[RFC DOCUMENT 02/12] kubevirt-and-kvm: Add Components page

Wed Sep 16 16:46:57 UTC 2020

https://gitlab.com/abologna/kubevirt-and-kvm/-/blob/master/Components.md

# Components

This document describes the various components of the KubeVirt
architecture, how they fit together, and how they compare to the
traditional virtualization architecture (QEMU + libvirt).

## Traditional architecture

For the comparison to make sense, let's start by reviewing the
architecture used for traditional virtualization.

![libvirt architecture][Components-Libvirt]

(Image taken from the "[Look into libvirt][]" presentation by Osier
Yang, which is a bit old but still mostly accurate from a high-level
perspective.)

In particular, the `libvirtd` process runs with high privileges on
the host and is responsible for managing all VMs.

When asked to start a VM, the management process will

* Prepare the environment by performing a number of privileged
  operations upfront
* Set up CGroups
* Set up kernel namespaces
* Apply SELinux labels
* Configure network devices
* Open host files
* ...
* Start a non-privileged QEMU process in that environment

## Kubernetes

To understand how KubeVirt works, it's first necessary to have some
knowledge of Kubernetes.

In Kubernetes, every user workload runs inside [Pods][]. The pod is
the smallest unit of work that Kubernetes will schedule.

Some facts about pods:

* They consist of multiple containers
* The containers share a network namespace
* The containers have their own PID and mount namespace
* The containers have their own CGroups for CPU, memory, devices and
  so forth.
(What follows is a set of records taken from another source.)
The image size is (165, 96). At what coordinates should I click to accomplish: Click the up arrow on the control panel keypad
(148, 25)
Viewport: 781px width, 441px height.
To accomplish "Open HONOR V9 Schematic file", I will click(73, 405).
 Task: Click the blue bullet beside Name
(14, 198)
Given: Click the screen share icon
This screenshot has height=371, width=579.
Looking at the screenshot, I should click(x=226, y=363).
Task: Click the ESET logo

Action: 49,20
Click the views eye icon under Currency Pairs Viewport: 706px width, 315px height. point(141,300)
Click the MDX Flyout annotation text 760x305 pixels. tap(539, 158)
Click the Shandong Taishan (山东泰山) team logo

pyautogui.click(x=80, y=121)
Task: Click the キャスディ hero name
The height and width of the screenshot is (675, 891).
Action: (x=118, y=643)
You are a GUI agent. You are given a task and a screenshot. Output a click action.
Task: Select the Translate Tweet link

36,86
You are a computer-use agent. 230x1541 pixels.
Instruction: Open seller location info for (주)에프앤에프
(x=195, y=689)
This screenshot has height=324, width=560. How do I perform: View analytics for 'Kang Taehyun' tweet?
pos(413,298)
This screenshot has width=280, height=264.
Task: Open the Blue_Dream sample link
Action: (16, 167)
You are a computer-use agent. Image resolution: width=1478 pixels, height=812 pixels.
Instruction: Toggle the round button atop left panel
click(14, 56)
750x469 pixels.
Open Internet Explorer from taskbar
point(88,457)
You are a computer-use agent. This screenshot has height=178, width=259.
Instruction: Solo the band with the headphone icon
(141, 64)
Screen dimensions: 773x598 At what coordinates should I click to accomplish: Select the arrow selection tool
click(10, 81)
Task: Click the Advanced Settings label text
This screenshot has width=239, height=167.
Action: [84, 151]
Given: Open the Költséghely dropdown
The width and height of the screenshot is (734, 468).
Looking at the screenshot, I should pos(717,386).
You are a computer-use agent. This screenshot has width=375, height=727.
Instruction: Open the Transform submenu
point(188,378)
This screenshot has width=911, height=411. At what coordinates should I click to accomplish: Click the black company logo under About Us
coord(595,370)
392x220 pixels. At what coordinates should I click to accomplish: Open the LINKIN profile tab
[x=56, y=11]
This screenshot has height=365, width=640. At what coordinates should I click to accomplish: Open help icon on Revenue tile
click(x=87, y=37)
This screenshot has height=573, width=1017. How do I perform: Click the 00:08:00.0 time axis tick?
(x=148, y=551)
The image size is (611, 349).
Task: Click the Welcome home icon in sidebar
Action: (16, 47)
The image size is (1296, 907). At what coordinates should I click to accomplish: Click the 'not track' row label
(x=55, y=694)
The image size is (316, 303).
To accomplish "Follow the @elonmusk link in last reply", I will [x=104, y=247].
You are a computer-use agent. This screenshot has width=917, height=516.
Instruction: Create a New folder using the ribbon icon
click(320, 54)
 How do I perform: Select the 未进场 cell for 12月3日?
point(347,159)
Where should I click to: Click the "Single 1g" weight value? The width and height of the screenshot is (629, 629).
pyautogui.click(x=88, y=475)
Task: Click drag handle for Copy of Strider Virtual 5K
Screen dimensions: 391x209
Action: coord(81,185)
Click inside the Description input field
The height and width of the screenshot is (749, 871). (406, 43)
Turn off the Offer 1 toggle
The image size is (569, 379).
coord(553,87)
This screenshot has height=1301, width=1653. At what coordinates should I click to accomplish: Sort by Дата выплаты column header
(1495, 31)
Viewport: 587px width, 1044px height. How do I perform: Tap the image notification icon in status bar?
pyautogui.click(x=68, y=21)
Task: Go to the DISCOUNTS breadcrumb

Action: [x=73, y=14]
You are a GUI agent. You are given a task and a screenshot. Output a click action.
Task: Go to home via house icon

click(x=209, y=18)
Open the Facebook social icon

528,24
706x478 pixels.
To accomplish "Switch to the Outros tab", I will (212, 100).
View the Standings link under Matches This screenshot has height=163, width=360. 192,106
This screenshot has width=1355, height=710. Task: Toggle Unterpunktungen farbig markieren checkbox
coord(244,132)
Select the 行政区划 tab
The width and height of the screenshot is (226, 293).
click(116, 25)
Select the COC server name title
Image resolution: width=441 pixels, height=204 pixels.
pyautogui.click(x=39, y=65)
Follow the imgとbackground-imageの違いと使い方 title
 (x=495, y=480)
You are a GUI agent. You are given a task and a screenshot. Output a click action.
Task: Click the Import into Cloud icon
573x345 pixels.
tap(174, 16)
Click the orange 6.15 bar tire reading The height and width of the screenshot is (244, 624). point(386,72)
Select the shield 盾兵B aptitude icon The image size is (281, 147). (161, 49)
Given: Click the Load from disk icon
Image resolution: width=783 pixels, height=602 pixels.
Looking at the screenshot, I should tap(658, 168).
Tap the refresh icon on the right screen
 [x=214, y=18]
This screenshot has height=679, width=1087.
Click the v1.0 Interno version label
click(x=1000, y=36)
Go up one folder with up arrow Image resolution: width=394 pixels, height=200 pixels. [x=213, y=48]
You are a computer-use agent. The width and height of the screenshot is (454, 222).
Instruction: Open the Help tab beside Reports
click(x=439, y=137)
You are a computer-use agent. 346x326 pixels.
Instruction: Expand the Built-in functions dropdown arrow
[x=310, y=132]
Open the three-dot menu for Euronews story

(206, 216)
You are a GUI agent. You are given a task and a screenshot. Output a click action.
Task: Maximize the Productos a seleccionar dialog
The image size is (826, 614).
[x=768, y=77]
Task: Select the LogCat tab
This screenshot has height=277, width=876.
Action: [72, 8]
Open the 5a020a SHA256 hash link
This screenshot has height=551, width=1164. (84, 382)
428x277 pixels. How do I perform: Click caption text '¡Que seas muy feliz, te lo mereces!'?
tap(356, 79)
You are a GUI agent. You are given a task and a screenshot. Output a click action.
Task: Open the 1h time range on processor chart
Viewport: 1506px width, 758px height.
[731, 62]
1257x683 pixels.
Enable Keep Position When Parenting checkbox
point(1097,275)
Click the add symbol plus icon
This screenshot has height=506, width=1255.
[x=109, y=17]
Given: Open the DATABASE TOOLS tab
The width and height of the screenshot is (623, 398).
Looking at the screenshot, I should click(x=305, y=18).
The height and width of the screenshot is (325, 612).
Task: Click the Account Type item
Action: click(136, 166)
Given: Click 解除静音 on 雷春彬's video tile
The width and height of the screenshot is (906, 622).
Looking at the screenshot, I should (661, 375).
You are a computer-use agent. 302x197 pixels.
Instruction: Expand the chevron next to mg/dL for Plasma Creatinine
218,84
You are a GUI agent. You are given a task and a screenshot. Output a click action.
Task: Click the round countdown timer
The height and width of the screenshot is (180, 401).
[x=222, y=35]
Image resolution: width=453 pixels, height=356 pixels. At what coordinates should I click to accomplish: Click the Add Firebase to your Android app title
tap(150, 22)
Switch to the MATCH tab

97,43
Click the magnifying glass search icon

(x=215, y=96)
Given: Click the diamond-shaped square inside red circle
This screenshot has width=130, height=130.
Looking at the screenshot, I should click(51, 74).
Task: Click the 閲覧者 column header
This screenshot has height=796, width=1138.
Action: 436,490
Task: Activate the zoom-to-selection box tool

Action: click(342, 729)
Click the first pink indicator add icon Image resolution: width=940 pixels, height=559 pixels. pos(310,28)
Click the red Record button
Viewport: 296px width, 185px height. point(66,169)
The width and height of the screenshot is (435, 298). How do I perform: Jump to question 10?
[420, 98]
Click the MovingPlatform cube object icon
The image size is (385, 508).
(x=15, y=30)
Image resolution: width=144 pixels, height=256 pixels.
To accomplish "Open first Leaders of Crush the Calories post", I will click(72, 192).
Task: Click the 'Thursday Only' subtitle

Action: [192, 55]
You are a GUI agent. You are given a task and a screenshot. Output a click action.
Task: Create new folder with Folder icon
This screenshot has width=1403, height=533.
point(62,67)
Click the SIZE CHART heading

They are controlled by k8s and can’t be modified from
  outside.
* Pods can be started with extended privileges (`CAP_NICE`,
  `CAP_NET_RAW`, root user, ...)
* The app in the pods can drop the privileges, but the pod can not
  drop them (`kubectl exec` gives you a shell with the full
  privileges).

Creating pods with elevated privileges is generally frowned upon, and
depending on the policy decided by the cluster administrator it might
be outright impossible.

## KubeVirt architecture

Let's now discuss how KubeVirt is structured.

![KubeVirt architecture][Components-Kubevirt]

The main components are:

* `virt-launcher`, a copy of which runs inside each pod besides QEMU
  and libvirt, is the unprivileged component responsible for
  receiving commands from other KubeVirt components and reporting
  back events such as VM crashes;
* `virt-handler` runs at the node level via a DaemonSet, and is the
  privileged component which takes care of the VM setup by reaching
  into the corresponding pod and modifying its namespaces;
* `virt-controller` runs at the cluster level and monitors the API
  server so that it can react to user requests and VM events;
* `virt-api`, also running at the cluster level, exposes a few
  additional APIs that only apply to VMs, such as the "console" and
  "vnc" actions.

When a KubeVirt VM is started:

* We request a Pod with certain privileges and resources from
  Kubernetes.
* The kubelet (the node daemon of kubernetes) prepares the
  environment with the help of a container runtime.
* A shim process (virt-launcher) is our main entrypoint in the pod,
  which starts libvirt
* Once our node-daemon (virt-handler) can reach our shim process, it
  does privileged setup from outside. It reaches into the namespaces
  and modifies their content as needed. We mostly have to modify the
  mount and network namespaces.
* Once the environment is prepared, virt-handler asks virt-launcher
  to start a VM via its libvirt component.

More information can be found in the [KubeVirt architecture][] page.

## Comparison

The two architectures are quite similar from the high-level point of
view: in both cases there are a number of privileged components which
take care of preparing an environment suitable for running an
unprivileged QEMU process in.

The difference, however, is that while libvirtd takes care of all
this setup itself, in the case of KubeVirt several smaller components
are involved: some of these components are privileged just as libvirtd
is, but others are not, and some of the tasks are not even performed
by KubeVirt itself but rather delegated to the existing Kubernetes
infrastructure.

## Use of libvirtd in KubeVirt

In the traditional virtualization scenario, `libvirtd` provides a
number of useful features on top of those available with plain QEMU,
including

* support for multiple clients connecting at the same time
* management of multiple VMs through a single entry point
* remote API access

KubeVirt interacts with libvirt under certain conditions that make
the features described above irrelevant:

* there's only one client talking to libvirt: `virt-handler`
* libvirt is only asked to manage a single VM
* client and libvirt are running in the same pod, no remote libvirt
  access

[Components-Kubevirt]: 
https://gitlab.com/abologna/kubevirt-and-kvm/-/blob/master/Images/Components-Kubevirt.png
[Components-Libvirt]: 
https://gitlab.com/abologna/kubevirt-and-kvm/-/blob/master/Images/Components-Libvirt.png
[KubeVirt architecture]: https://github.com/kubevirt/kubevirt/blob/master/docs/architecture.md
[Look into libvirt]: https://www.slideshare.net/ben_duyujie/look-into-libvirt-osier-yang
[Pods]: https://kubernetes.io/docs/concepts/workloads/pods/